Custom databases usage


I’ve created custom no uniref-based protein database with arbitrary sequence headers. How can i link it to custom pathway database?

For example:

protein db:


Pathway db, file 1:
Rxn-1 ref_prot1
Rxn-2 ref_prot2

Pathway db, file 2:
PWS-TEST Rxn-1 Rxn-2
(in accordance with GitHub - biobakery/humann: HUMAnN 3.0 is the next generation of HUMAnN 1.0 (HMP Unified Metabolic Analysis Network).)

Diamond generates output tsv file with alignment against custom db but humann reports that total gene families count is zero. What am i doing wrong?

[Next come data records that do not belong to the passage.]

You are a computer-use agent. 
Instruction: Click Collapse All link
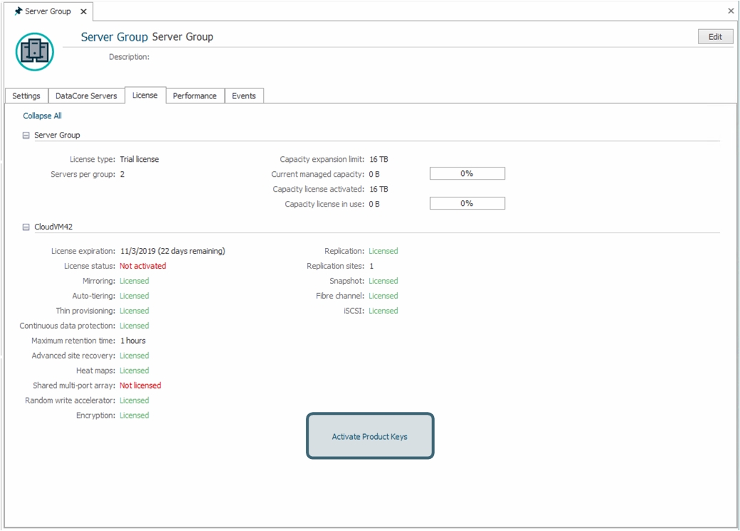[x=42, y=116]
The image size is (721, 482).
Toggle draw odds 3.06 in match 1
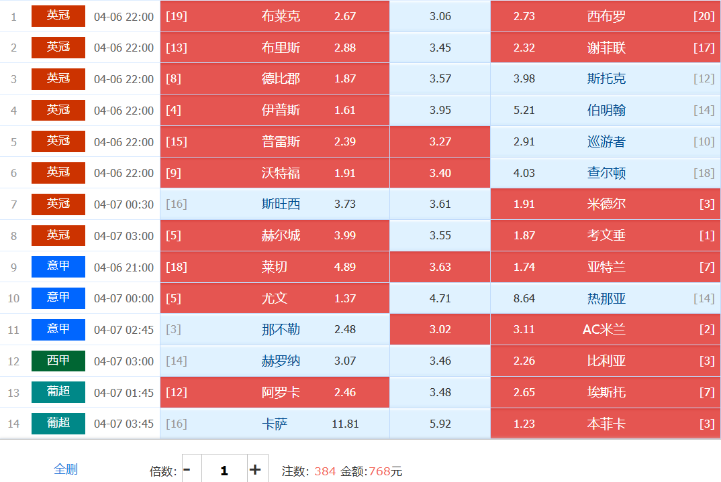click(440, 16)
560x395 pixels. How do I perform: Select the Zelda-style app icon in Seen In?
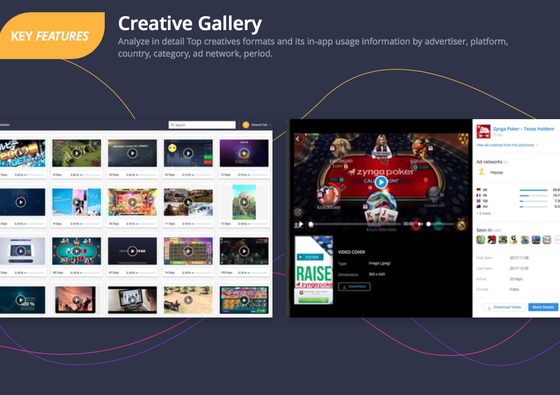(x=480, y=238)
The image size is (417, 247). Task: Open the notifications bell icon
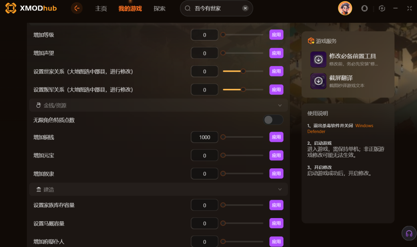[364, 9]
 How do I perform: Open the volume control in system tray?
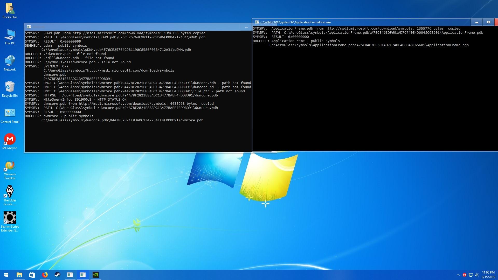tap(477, 275)
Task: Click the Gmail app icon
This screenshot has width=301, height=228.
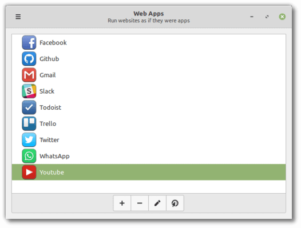Action: [29, 75]
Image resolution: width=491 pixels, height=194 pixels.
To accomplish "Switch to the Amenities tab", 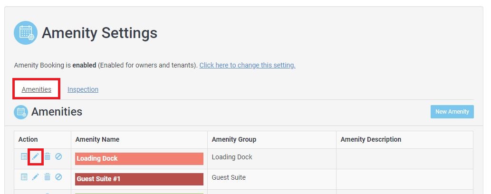I will click(x=37, y=89).
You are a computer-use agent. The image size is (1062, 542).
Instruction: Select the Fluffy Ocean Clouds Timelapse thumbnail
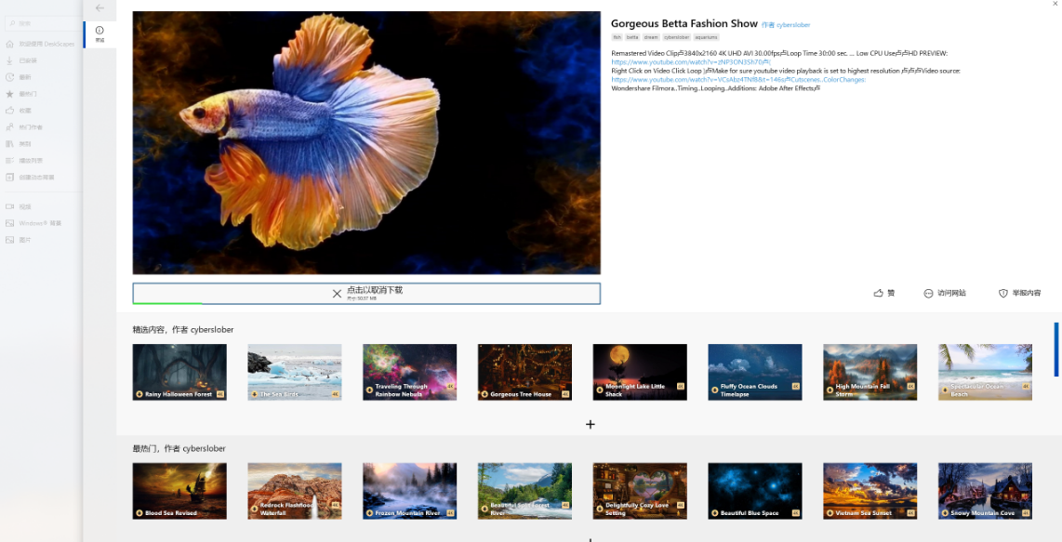754,371
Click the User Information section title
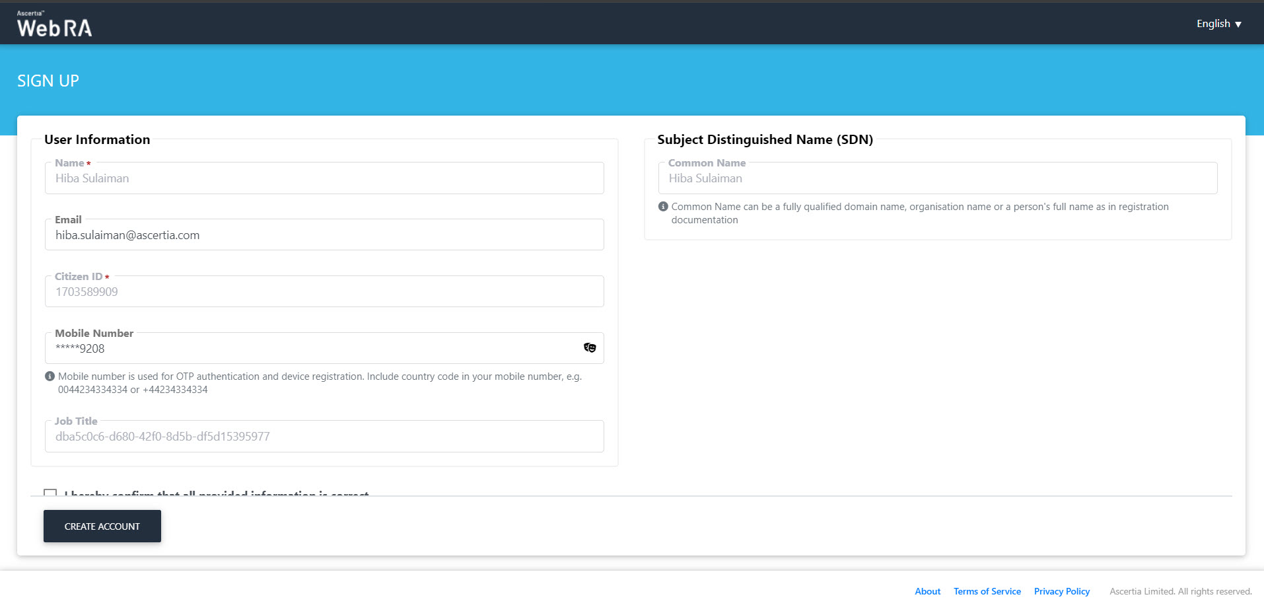The height and width of the screenshot is (611, 1264). click(x=97, y=139)
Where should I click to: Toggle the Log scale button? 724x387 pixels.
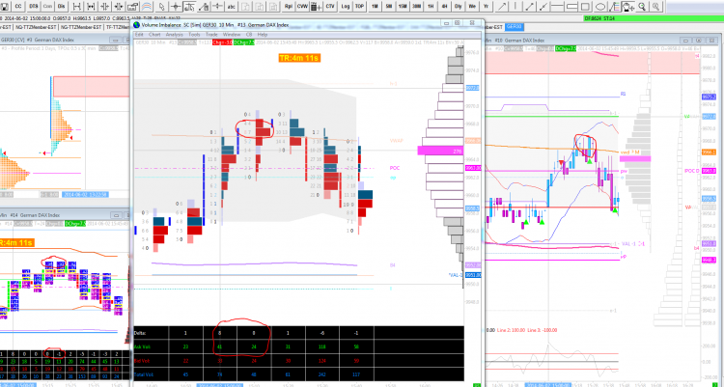coord(346,7)
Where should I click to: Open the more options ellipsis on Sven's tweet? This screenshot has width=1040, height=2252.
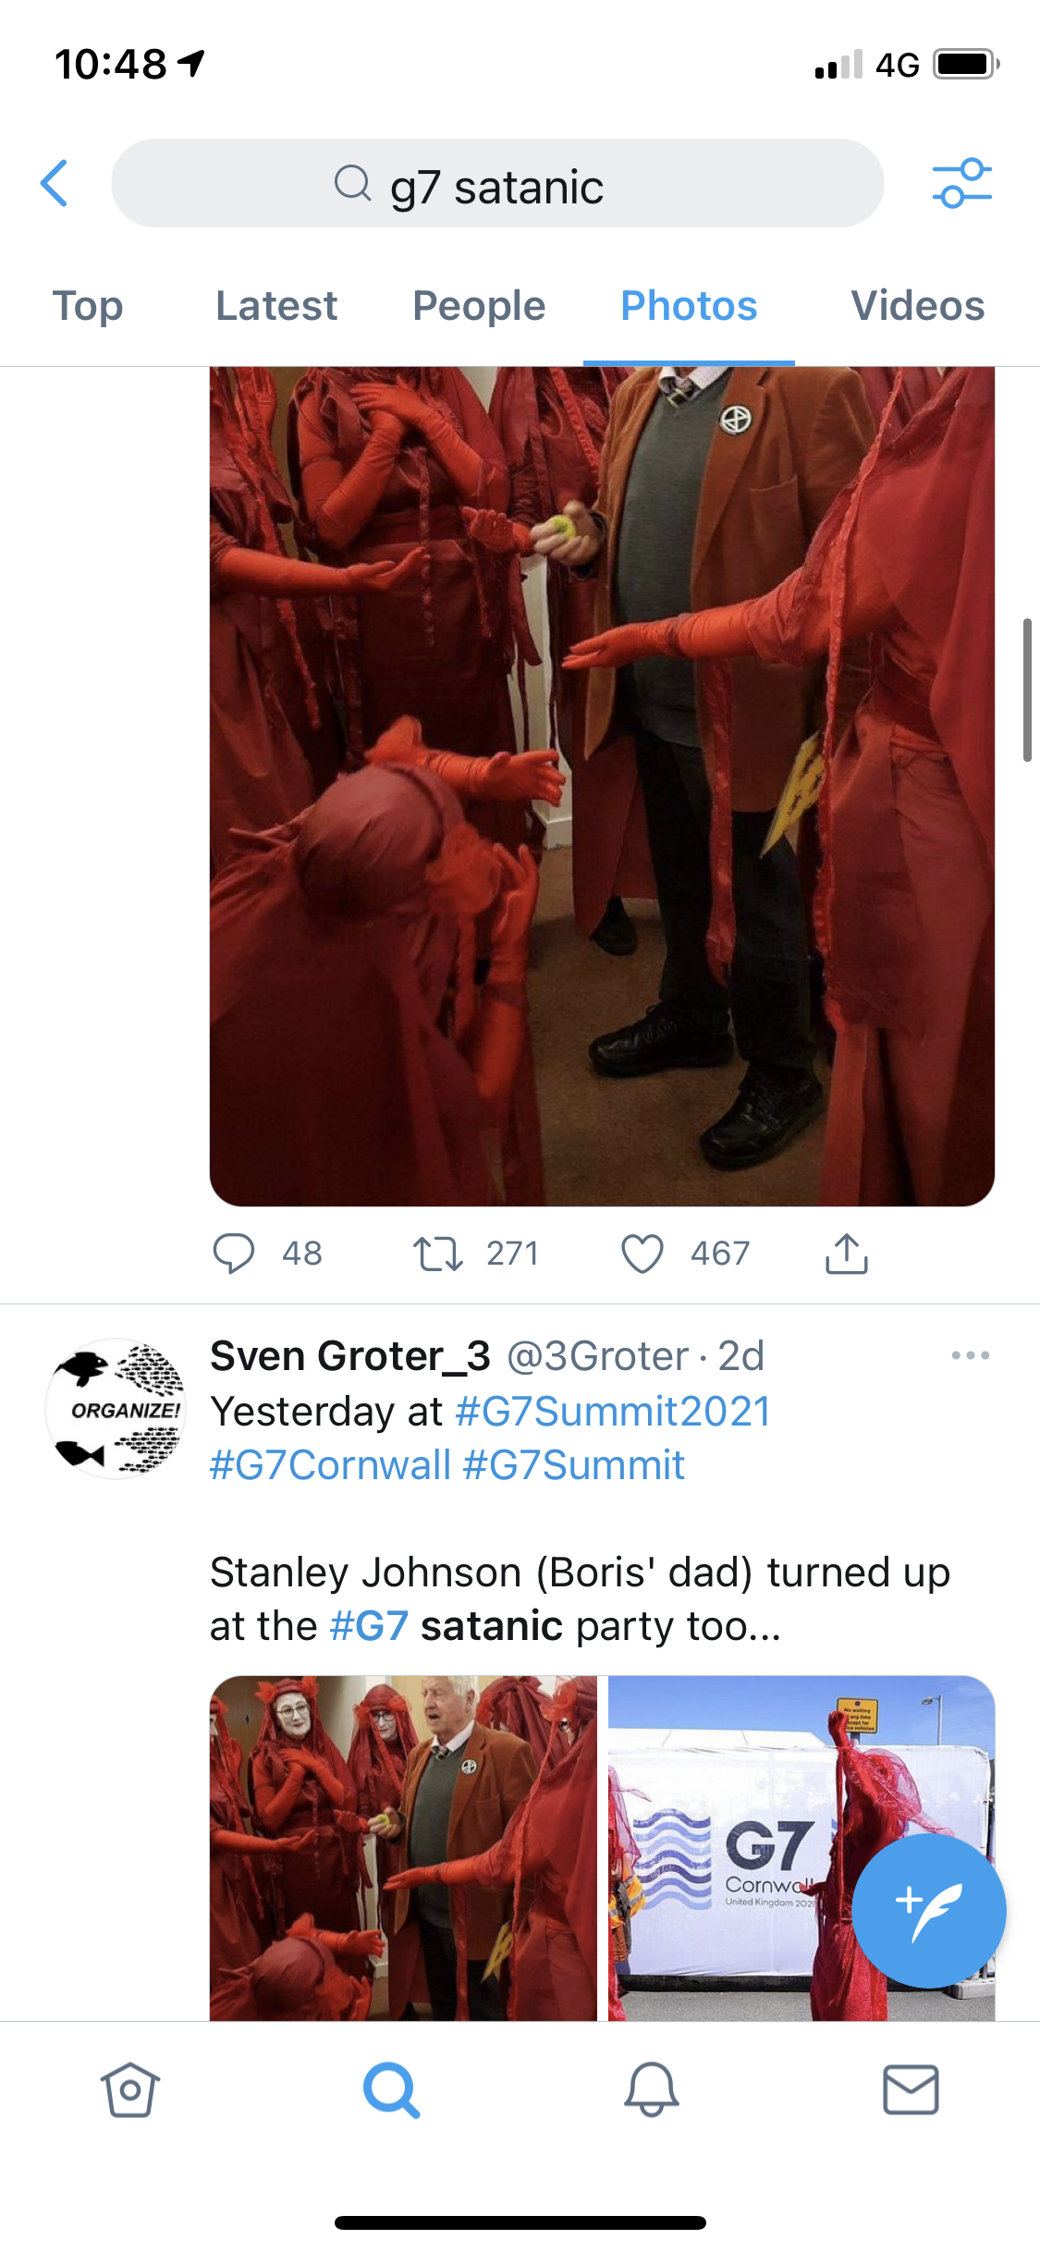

Are you testing on a very small metagenome? It’s possible that none of your custom proteins are being covered at 50% of sites, in which case HUMAnN will conservatively not report them. You can lower this threshold on the command-line (translated subject coverage threshold) such that any valid read-hit will add its protein to the output file.

I’ve created nucleotide dataset from 11321 sequences, where each sequence corresponds to some protein. Than i’ve translated them into aminoacid form and created diamond database from gained file.
Then i’ve launched Humann with source fasta file as input data.
The file diamond_aligned.tsv which stores aligning against diamond database shows me that each nucleotide sequence was aligned agaisnt itself in amino form(just as expected). So, each protein in database is full covered by 1 read.